* _Work item_
The response must consist of the lines below from the one with "Mazarat-Ko-Choomna (78, 2293)" through the one with "ghouse (54, 1899)", exactly as they appear and with both ends kept.

Records from a collection:
#####

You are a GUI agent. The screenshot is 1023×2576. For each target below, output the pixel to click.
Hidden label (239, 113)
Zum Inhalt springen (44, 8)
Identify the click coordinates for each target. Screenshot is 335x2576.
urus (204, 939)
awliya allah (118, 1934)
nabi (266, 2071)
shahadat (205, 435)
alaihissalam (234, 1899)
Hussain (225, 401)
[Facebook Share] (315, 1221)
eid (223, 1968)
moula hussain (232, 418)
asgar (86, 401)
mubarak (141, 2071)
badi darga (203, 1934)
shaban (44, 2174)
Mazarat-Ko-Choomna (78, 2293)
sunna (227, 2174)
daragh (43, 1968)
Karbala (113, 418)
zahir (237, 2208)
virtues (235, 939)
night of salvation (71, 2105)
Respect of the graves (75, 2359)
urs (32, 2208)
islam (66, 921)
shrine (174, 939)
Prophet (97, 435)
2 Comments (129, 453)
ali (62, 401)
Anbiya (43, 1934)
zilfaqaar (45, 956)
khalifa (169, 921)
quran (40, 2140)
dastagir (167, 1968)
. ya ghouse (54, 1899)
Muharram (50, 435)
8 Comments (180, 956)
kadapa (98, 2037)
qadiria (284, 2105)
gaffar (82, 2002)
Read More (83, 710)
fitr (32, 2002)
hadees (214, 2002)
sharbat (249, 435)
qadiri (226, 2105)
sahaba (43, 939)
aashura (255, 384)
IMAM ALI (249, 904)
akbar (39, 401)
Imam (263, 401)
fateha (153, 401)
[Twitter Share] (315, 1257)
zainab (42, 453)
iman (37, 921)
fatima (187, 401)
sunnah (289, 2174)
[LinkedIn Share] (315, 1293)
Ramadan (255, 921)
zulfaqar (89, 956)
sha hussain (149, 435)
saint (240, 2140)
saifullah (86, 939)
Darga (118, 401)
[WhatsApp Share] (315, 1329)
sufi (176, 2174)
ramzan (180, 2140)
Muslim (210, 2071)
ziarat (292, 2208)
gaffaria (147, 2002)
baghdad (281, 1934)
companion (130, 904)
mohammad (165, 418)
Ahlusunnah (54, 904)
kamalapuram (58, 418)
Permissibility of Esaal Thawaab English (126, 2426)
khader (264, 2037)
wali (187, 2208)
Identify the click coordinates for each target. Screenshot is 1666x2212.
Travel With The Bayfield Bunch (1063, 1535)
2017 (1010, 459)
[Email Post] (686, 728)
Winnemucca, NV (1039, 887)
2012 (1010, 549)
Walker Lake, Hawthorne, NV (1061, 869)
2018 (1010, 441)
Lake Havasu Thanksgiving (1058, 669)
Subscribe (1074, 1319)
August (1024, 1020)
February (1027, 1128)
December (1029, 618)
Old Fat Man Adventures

#####

* _Solution to this exercise_
Mazarat-Ko-Choomna (78, 2293)
sunna (227, 2174)
daragh (43, 1968)
Karbala (113, 418)
zahir (237, 2208)
virtues (235, 939)
night of salvation (71, 2105)
Respect of the graves (75, 2359)
urs (32, 2208)
islam (66, 921)
shrine (174, 939)
Prophet (97, 435)
2 Comments (129, 453)
ali (62, 401)
Anbiya (43, 1934)
zilfaqaar (45, 956)
khalifa (169, 921)
quran (40, 2140)
dastagir (167, 1968)
. ya ghouse (54, 1899)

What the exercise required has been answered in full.